Injury is closely correlated to accelerations applied to various body parts. A sloping hood gives more space to average out the acceleration.

Conversely my stepfather blacked out and fell backwards on a tile floor. A low speed impact with a high acceleration applied to the back of his skull and brain that killed him.


The single biggest design factors on whether a car will kill someone they hit, is its weight and height. And cars are significantly heavier and taller than they need to be.

SUVs have higher and steeper fronts that tend to hit directly and relatively high on the body, directly impacting vital organs.

With smaller cars the pedestrian often ends up rolling over the front.


I think its more that you are liable to roll off a car vs get exploded from an suv.

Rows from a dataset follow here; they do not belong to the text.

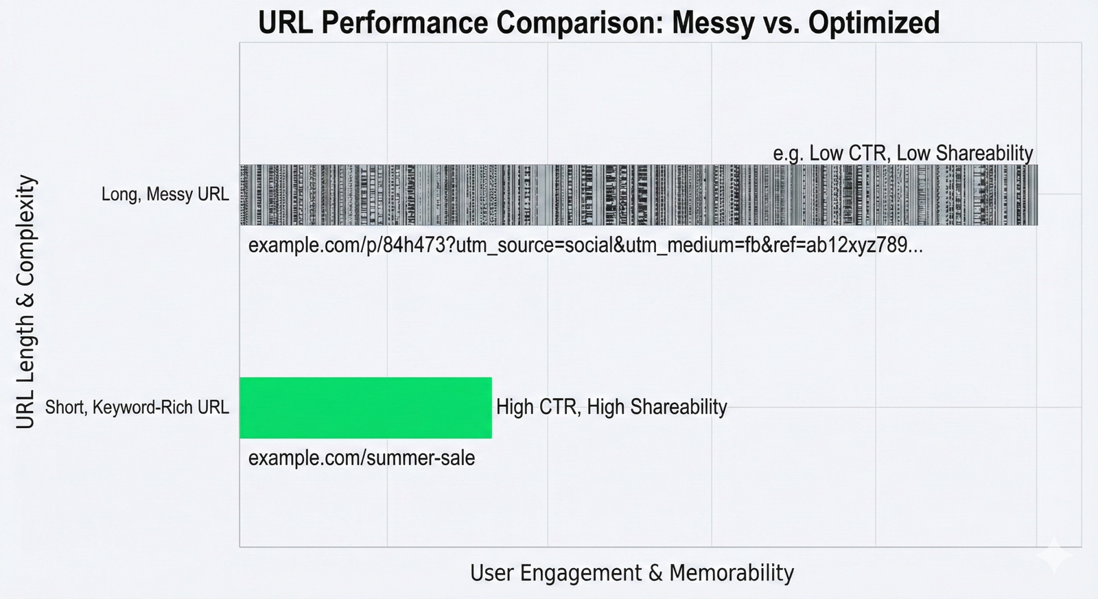Screen dimensions: 1098x599
Task: Select the "Short, Keyword-Rich URL" category label
Action: click(x=137, y=408)
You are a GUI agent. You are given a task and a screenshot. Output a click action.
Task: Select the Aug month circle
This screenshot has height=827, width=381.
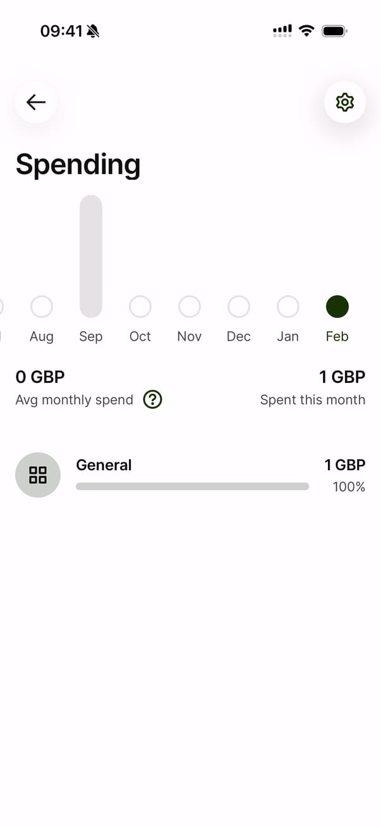coord(42,307)
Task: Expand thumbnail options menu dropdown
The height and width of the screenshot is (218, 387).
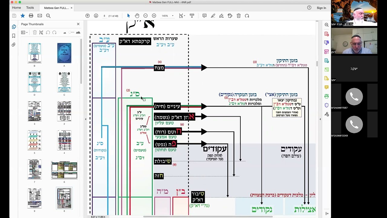Action: (x=24, y=32)
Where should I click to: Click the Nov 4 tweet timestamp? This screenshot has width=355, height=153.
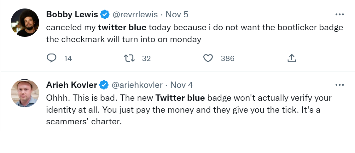coord(182,85)
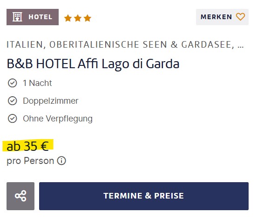This screenshot has height=220, width=257.
Task: Open B&B HOTEL Affi Lago di Garda title
Action: (93, 64)
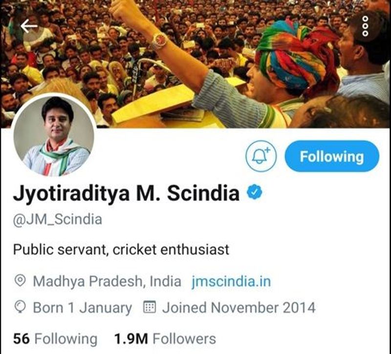View the crowd header banner photo
This screenshot has width=391, height=354.
point(196,64)
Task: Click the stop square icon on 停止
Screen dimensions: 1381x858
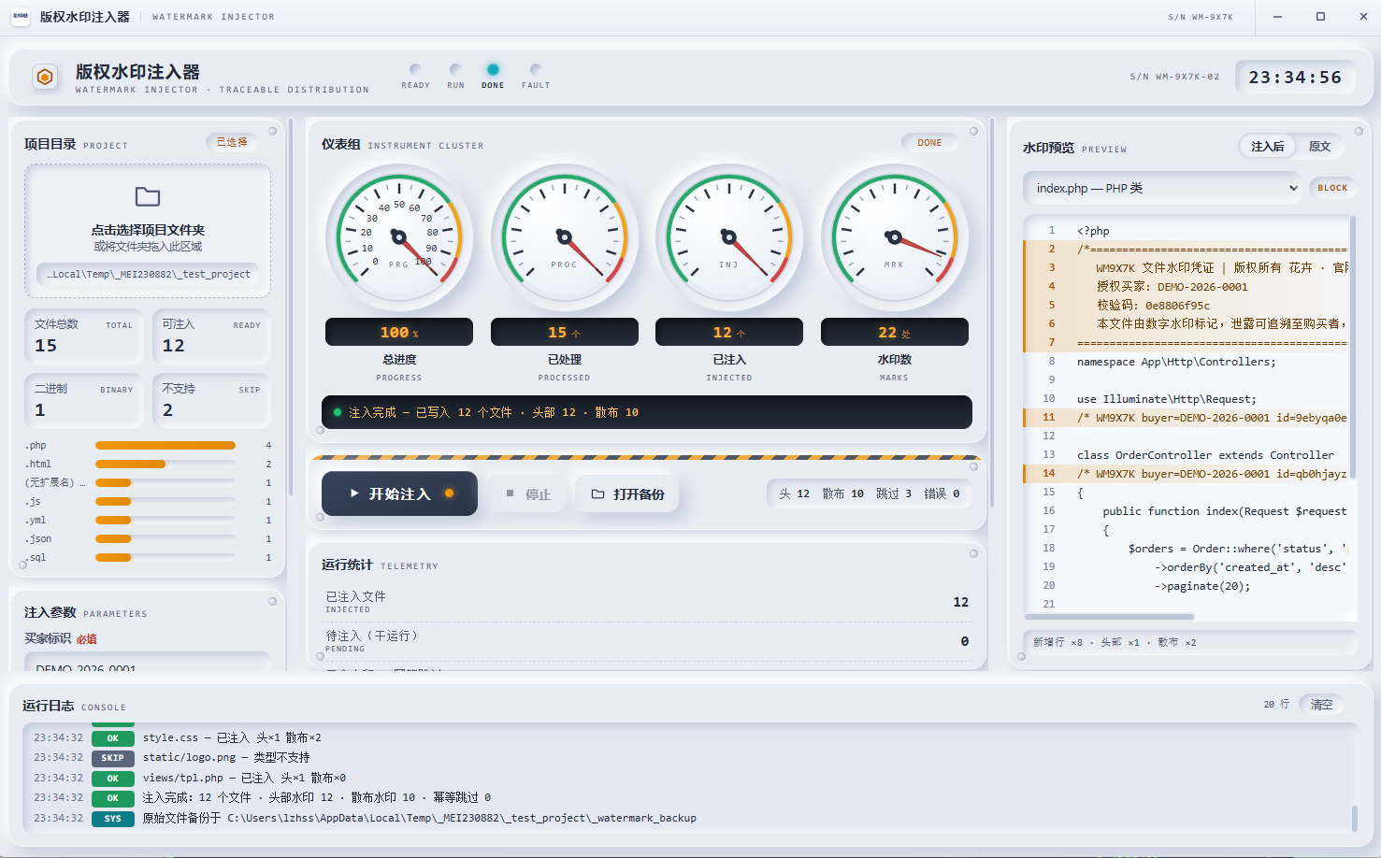Action: pyautogui.click(x=510, y=493)
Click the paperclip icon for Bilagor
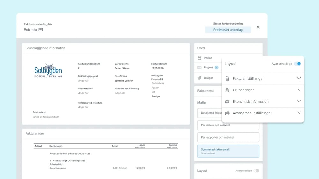 199,78
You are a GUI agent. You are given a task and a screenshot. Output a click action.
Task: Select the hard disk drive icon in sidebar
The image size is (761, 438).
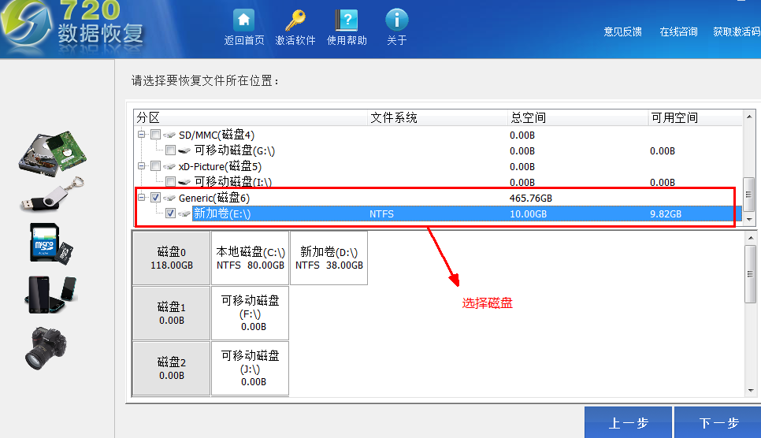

Getting hit by a Fiat 500 at 35mpg will just have me roll onto the hood, slow my speed, and allow me to either roll over the car or roll off the front again. With most of the initial impact affect my legs and thighs. Getting hit by a Hummer EV will have my head and torso (y'know, the juicy, sensitive bits) getting hit first, with no ability to slow my speed by rolling onto anything, I just get thrown forward into more traffic, or end up underneath the vehicle where my juicy sensitive bits are now able to get run over by a comparative weight of a small elephant.

If you're at a crosswalk, then you'll roll over the hood of a Camry or Mustang going 30mph.

If the same thing happens with a Escalade or F150, there's more mass and it's hitting dead on.


It would be interesting to compare the effect of vehicle type as well: I'd imagine being hit by an SUV is much more likely to kill than by a smaller car with a lower, softer front.